We recommend, therefore, that the Department of Energy's Programmatic Environmental Impact Statement process (scheduled to be completed in 1996) should be oriented toward a decision to pursue both the current-reactor/spent-fuel option and the vitrification-with-wastes option, not toward a decision to eliminate one or the other. Subsequent preparation of Environmental Impact Statements (EISs) for both options, and the participation of the public in these processes, should proceed in parallel too. The inclusion, in the EIS and public participation processes, of the results of the specific project-oriented activities mentioned above will be essential to the success of those processes. Full project authorization for one of the options would not be granted until the EIS is completed and approved.

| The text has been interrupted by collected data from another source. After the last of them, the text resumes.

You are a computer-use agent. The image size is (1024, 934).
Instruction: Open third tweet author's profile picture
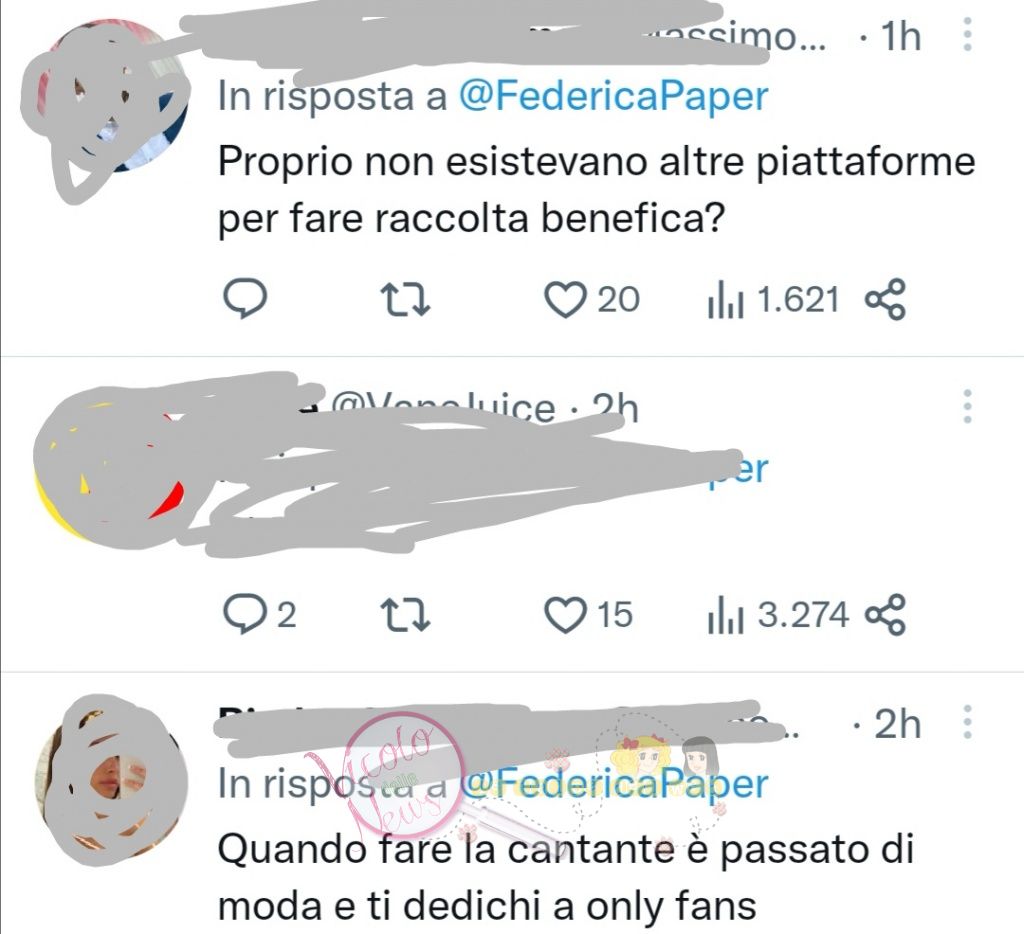coord(111,781)
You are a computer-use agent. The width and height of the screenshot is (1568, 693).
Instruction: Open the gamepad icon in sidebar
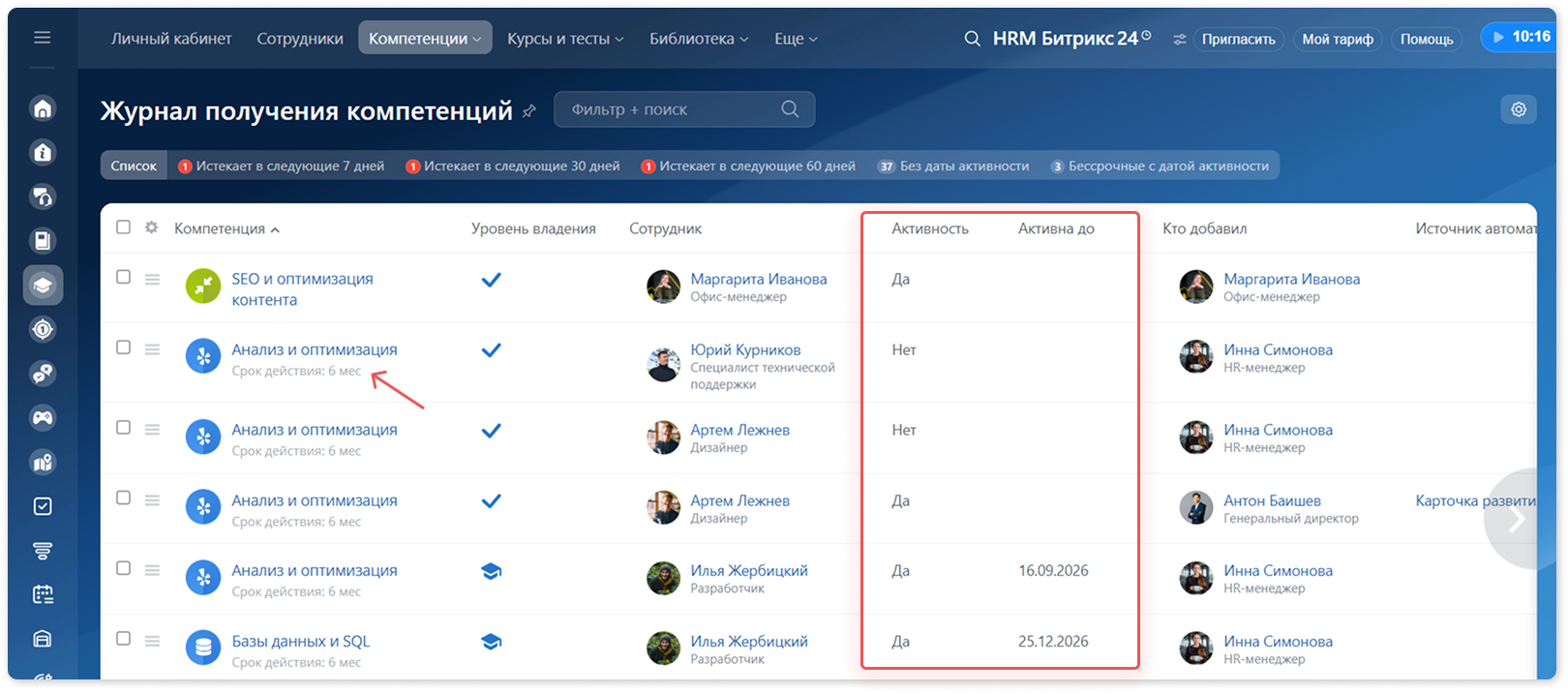point(43,418)
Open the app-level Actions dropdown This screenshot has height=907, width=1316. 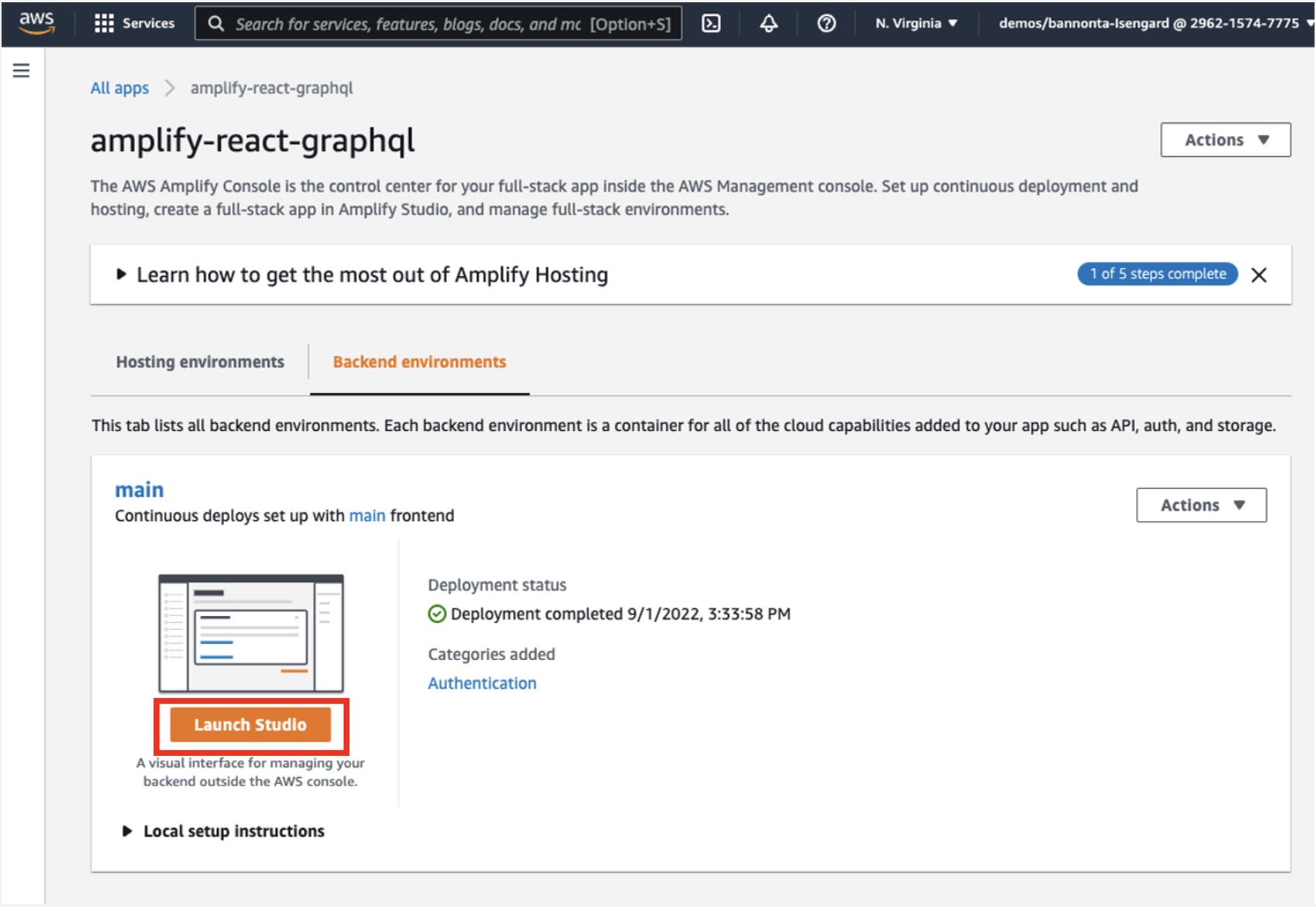[1225, 140]
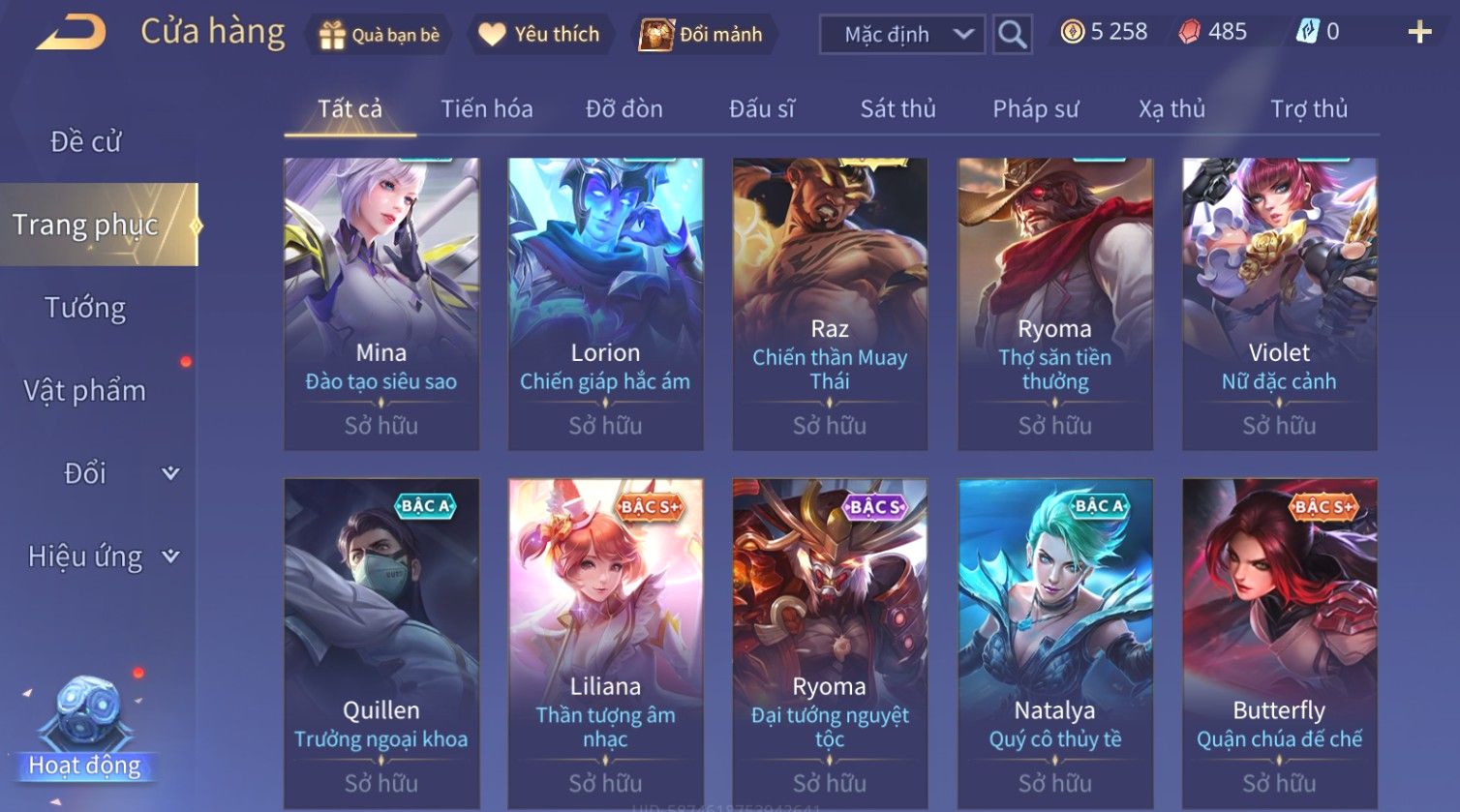Viewport: 1460px width, 812px height.
Task: Tap the blue voucher ticket icon
Action: 1307,32
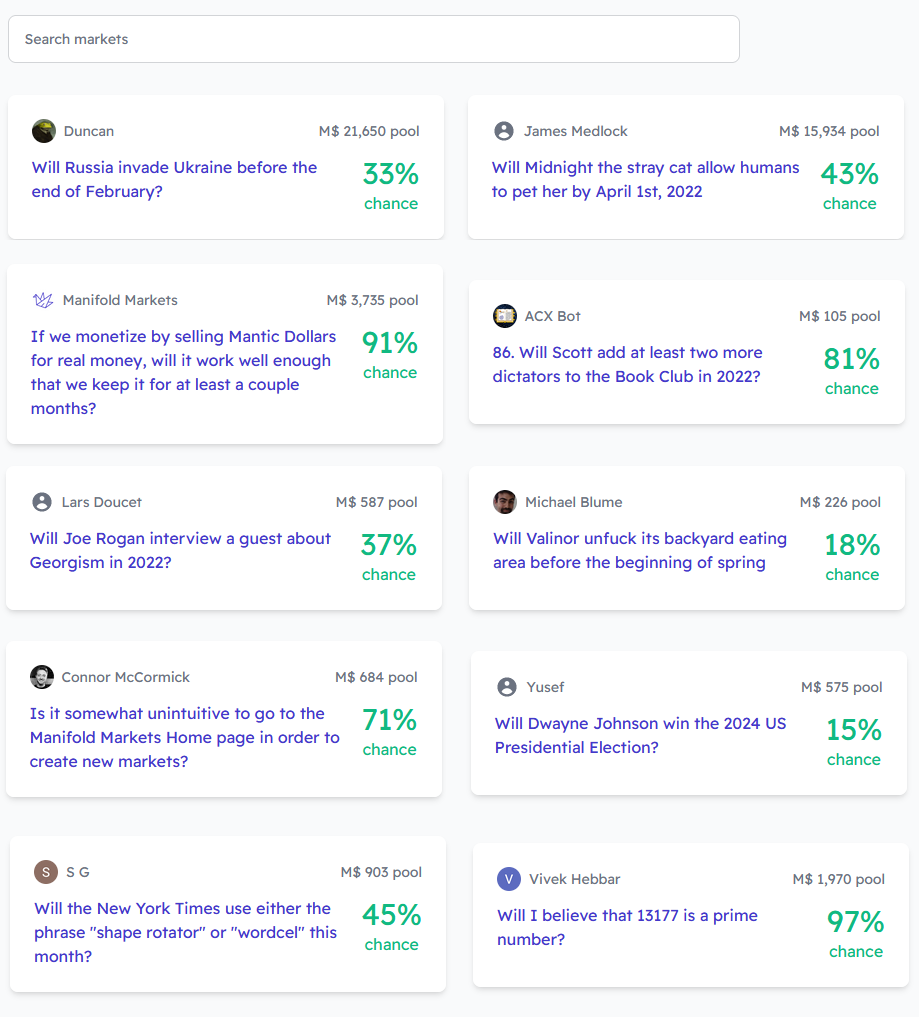Click Michael Blume's profile picture

coord(505,502)
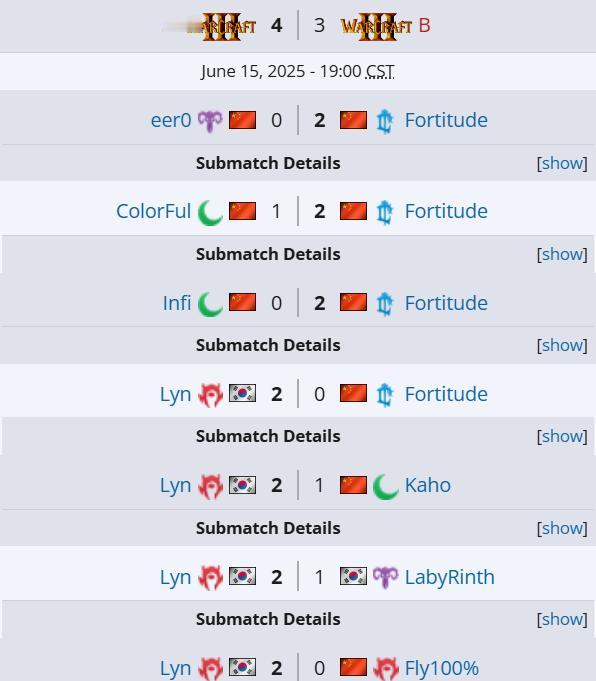Show submatch details for eer0 vs Fortitude

click(x=562, y=163)
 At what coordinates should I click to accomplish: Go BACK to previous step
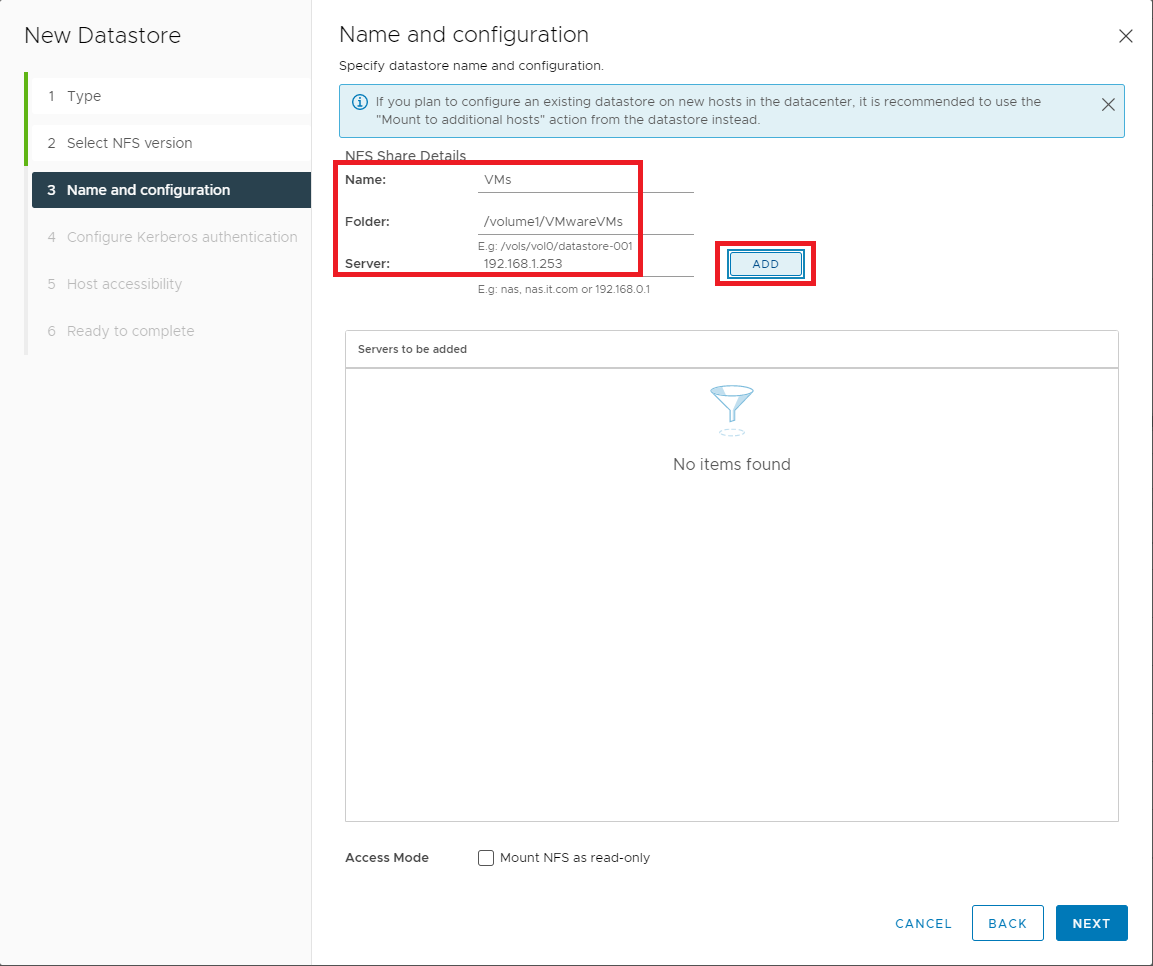click(x=1007, y=923)
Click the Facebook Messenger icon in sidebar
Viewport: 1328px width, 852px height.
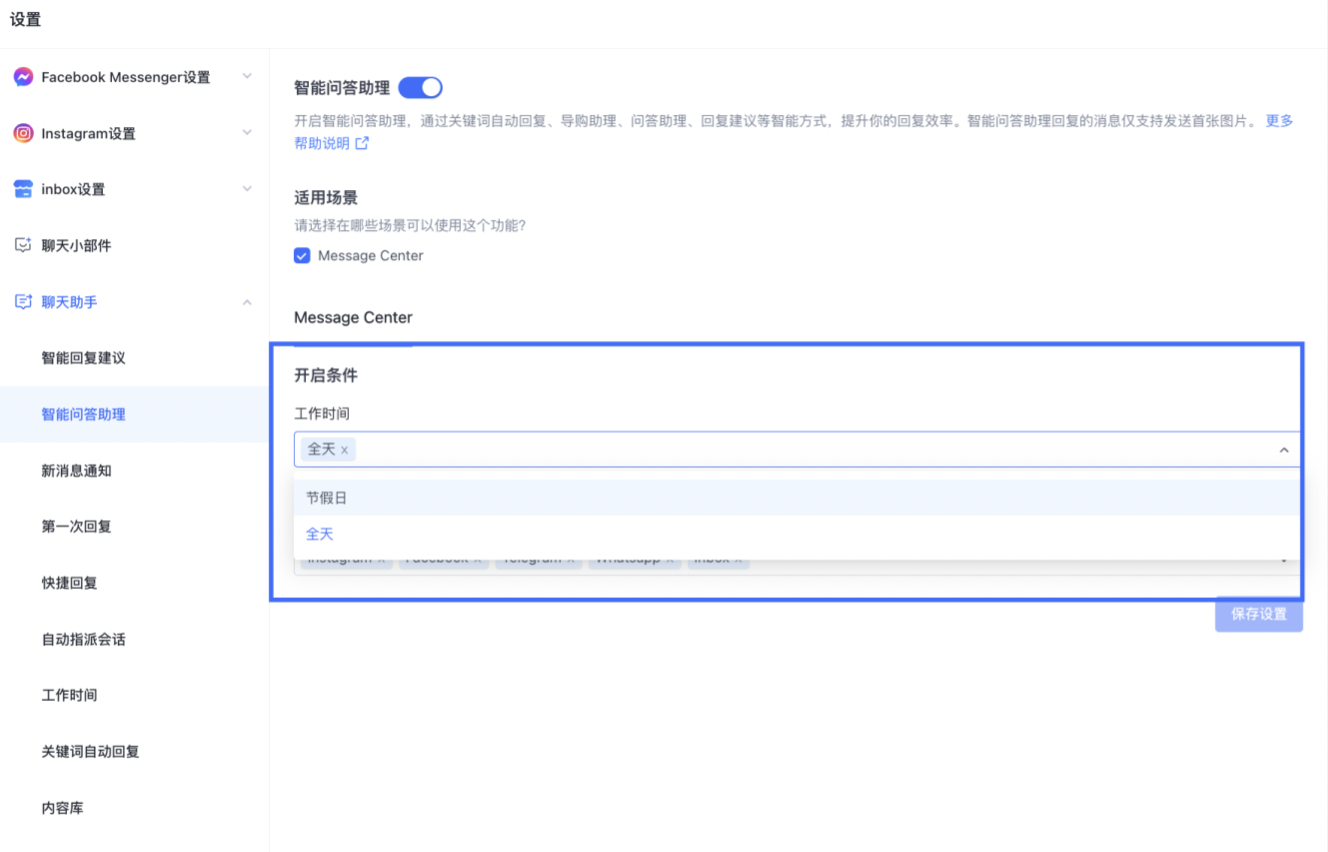click(x=22, y=76)
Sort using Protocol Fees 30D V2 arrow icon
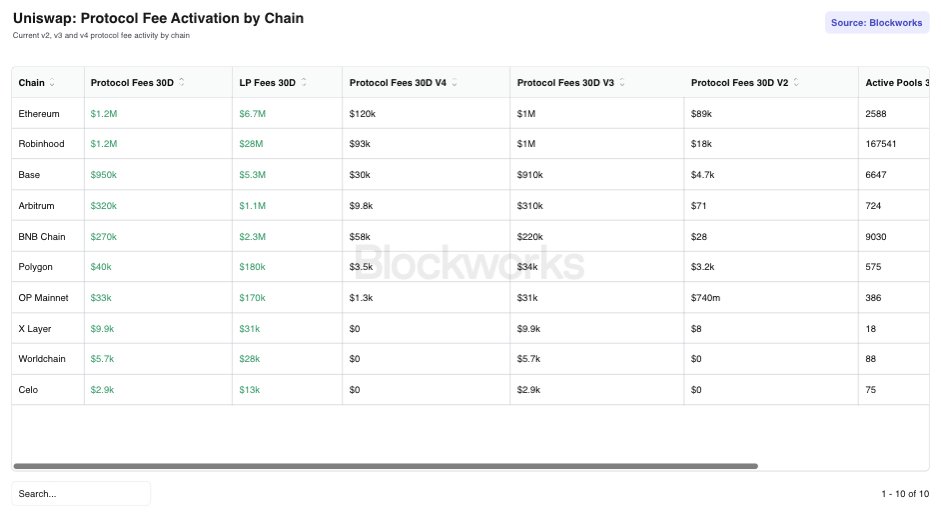 (x=796, y=82)

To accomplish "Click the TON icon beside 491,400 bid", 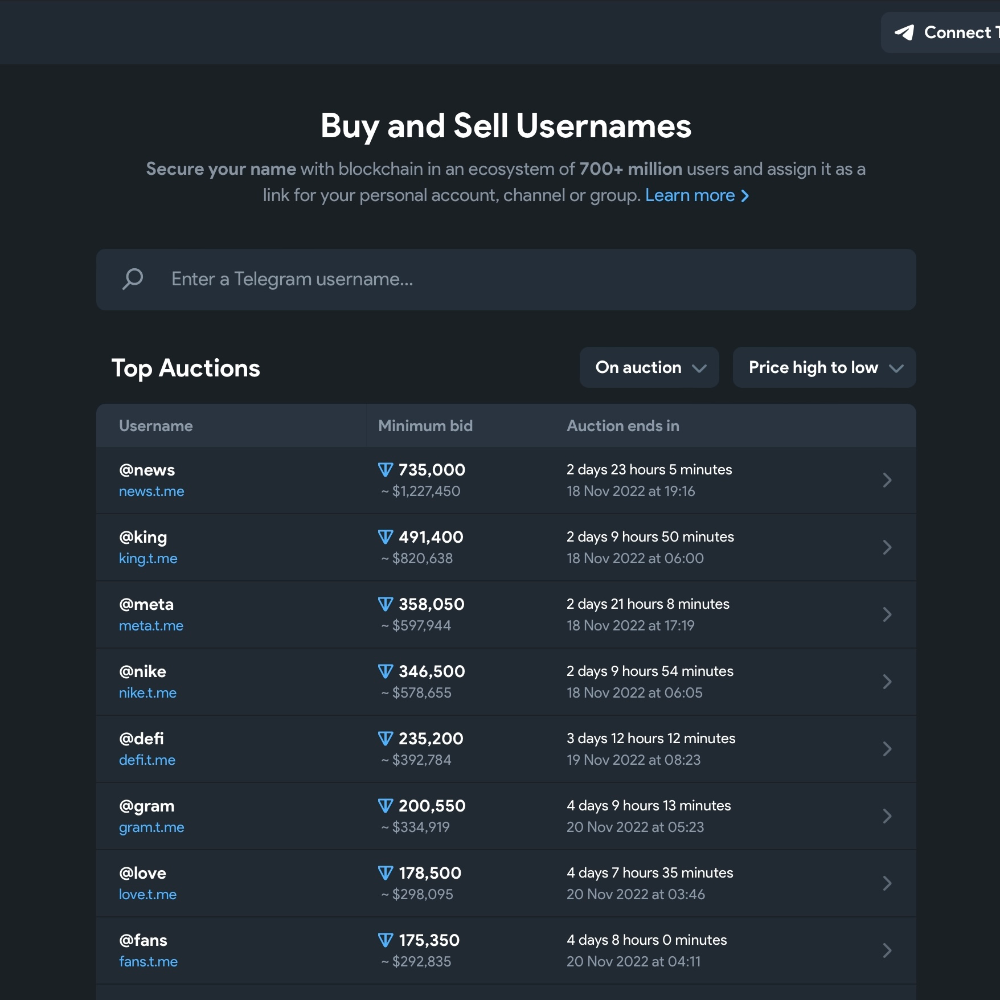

The fundamental objective of the WPu disposition program will not be achieved unless the Russians carry out a disposition program in parallel, on a similar time scale, and adhering to disposition standards equivalent to those of the United States. The above project-oriented activities would lend themselves to forming joint projects with the Russians to assure such a parallel approach. Joint projects will also serve to develop a technical consensus on the disposition process and standards, which, as pointed out elsewhere in our report, does not exist today. The panel recommends that the United States immediately initiate joint project-oriented activities with Russia covering both the MOX and the vitrification options.
Studies of a follow-on nature should continue on the longer-range questions of whether and how the residual security risks of weapon and other plutonium should eventually be reduced beyond the spent fuel standard. It is essential, however, that such longer-range studies not be allowed to draw resources or attention from the pursuit of the two options closest to hand for moving rapidly toward achieving that standard for the weapons plutonium that poses a "clear and present danger" today.